====== DATA SUPPLIED

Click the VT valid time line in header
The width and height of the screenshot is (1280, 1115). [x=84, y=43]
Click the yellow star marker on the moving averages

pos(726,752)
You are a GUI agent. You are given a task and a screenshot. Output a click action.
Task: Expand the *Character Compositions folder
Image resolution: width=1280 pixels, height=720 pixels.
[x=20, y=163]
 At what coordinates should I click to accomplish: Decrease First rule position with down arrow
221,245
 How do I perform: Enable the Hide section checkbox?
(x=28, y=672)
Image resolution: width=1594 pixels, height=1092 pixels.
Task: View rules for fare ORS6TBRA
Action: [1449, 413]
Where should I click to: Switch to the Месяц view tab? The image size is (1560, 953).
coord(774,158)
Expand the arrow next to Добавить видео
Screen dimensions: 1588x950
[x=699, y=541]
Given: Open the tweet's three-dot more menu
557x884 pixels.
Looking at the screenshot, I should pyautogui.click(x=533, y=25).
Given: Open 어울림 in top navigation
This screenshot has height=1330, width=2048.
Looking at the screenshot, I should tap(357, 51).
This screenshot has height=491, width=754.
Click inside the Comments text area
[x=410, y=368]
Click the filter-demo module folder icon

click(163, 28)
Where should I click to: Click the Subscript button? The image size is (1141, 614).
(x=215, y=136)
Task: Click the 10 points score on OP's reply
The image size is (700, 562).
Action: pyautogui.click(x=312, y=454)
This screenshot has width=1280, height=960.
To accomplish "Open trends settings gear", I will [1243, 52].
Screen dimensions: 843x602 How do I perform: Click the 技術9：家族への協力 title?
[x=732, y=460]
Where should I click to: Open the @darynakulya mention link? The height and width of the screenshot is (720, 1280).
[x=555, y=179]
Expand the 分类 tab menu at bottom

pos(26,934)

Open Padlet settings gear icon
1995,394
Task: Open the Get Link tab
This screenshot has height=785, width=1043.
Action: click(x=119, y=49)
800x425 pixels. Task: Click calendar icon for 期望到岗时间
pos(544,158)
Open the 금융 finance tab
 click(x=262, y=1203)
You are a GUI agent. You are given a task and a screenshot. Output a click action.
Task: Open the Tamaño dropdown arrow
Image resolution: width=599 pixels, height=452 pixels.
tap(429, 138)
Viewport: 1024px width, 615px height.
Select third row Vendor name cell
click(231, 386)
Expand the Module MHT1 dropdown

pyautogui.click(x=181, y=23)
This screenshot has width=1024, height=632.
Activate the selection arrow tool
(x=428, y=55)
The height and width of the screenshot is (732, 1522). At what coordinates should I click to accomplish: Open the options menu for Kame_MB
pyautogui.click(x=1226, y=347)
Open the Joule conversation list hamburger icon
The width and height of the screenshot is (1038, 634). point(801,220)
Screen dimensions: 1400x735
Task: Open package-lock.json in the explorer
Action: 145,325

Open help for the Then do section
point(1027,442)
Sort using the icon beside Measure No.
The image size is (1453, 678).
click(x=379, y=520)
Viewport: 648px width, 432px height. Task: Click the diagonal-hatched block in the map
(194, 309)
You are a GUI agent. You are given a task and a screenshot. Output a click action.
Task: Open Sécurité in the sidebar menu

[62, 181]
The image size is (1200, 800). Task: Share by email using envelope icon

============

== ASSIGNED TASK ==
Every record, start to finish: reproduce it word for word.

== EXPECTED ANSWER ==
Click the VT valid time line in header
The width and height of the screenshot is (1280, 1115). [x=84, y=43]
Click the yellow star marker on the moving averages

pos(726,752)
You are a GUI agent. You are given a task and a screenshot. Output a click action.
Task: Expand the *Character Compositions folder
Image resolution: width=1280 pixels, height=720 pixels.
[x=20, y=163]
 At what coordinates should I click to accomplish: Decrease First rule position with down arrow
221,245
 How do I perform: Enable the Hide section checkbox?
(x=28, y=672)
Image resolution: width=1594 pixels, height=1092 pixels.
Task: View rules for fare ORS6TBRA
Action: [1449, 413]
Where should I click to: Switch to the Месяц view tab? The image size is (1560, 953).
coord(774,158)
Expand the arrow next to Добавить видео
Screen dimensions: 1588x950
[x=699, y=541]
Given: Open the tweet's three-dot more menu
557x884 pixels.
Looking at the screenshot, I should pyautogui.click(x=533, y=25).
Given: Open 어울림 in top navigation
This screenshot has height=1330, width=2048.
Looking at the screenshot, I should tap(357, 51).
This screenshot has height=491, width=754.
Click inside the Comments text area
[x=410, y=368]
Click the filter-demo module folder icon

click(163, 28)
Where should I click to: Click the Subscript button? The image size is (1141, 614).
(x=215, y=136)
Task: Click the 10 points score on OP's reply
The image size is (700, 562).
Action: pyautogui.click(x=312, y=454)
This screenshot has width=1280, height=960.
To accomplish "Open trends settings gear", I will [1243, 52].
Screen dimensions: 843x602 How do I perform: Click the 技術9：家族への協力 title?
[x=732, y=460]
Where should I click to: Open the @darynakulya mention link? The height and width of the screenshot is (720, 1280).
[x=555, y=179]
Expand the 分类 tab menu at bottom

pos(26,934)

Open Padlet settings gear icon
1995,394
Task: Open the Get Link tab
This screenshot has height=785, width=1043.
Action: click(x=119, y=49)
800x425 pixels. Task: Click calendar icon for 期望到岗时间
pos(544,158)
Open the 금융 finance tab
 click(x=262, y=1203)
You are a GUI agent. You are given a task and a screenshot. Output a click action.
Task: Open the Tamaño dropdown arrow
Image resolution: width=599 pixels, height=452 pixels.
tap(429, 138)
Viewport: 1024px width, 615px height.
Select third row Vendor name cell
click(231, 386)
Expand the Module MHT1 dropdown

pyautogui.click(x=181, y=23)
This screenshot has width=1024, height=632.
Activate the selection arrow tool
(x=428, y=55)
The height and width of the screenshot is (732, 1522). At what coordinates should I click to accomplish: Open the options menu for Kame_MB
pyautogui.click(x=1226, y=347)
Open the Joule conversation list hamburger icon
The width and height of the screenshot is (1038, 634). point(801,220)
Screen dimensions: 1400x735
Task: Open package-lock.json in the explorer
Action: 145,325

Open help for the Then do section
point(1027,442)
Sort using the icon beside Measure No.
The image size is (1453, 678).
click(x=379, y=520)
Viewport: 648px width, 432px height. Task: Click the diagonal-hatched block in the map
(194, 309)
You are a GUI agent. You are given a task and a screenshot. Output a click action.
Task: Open Sécurité in the sidebar menu

[62, 181]
The image size is (1200, 800). Task: Share by email using envelope icon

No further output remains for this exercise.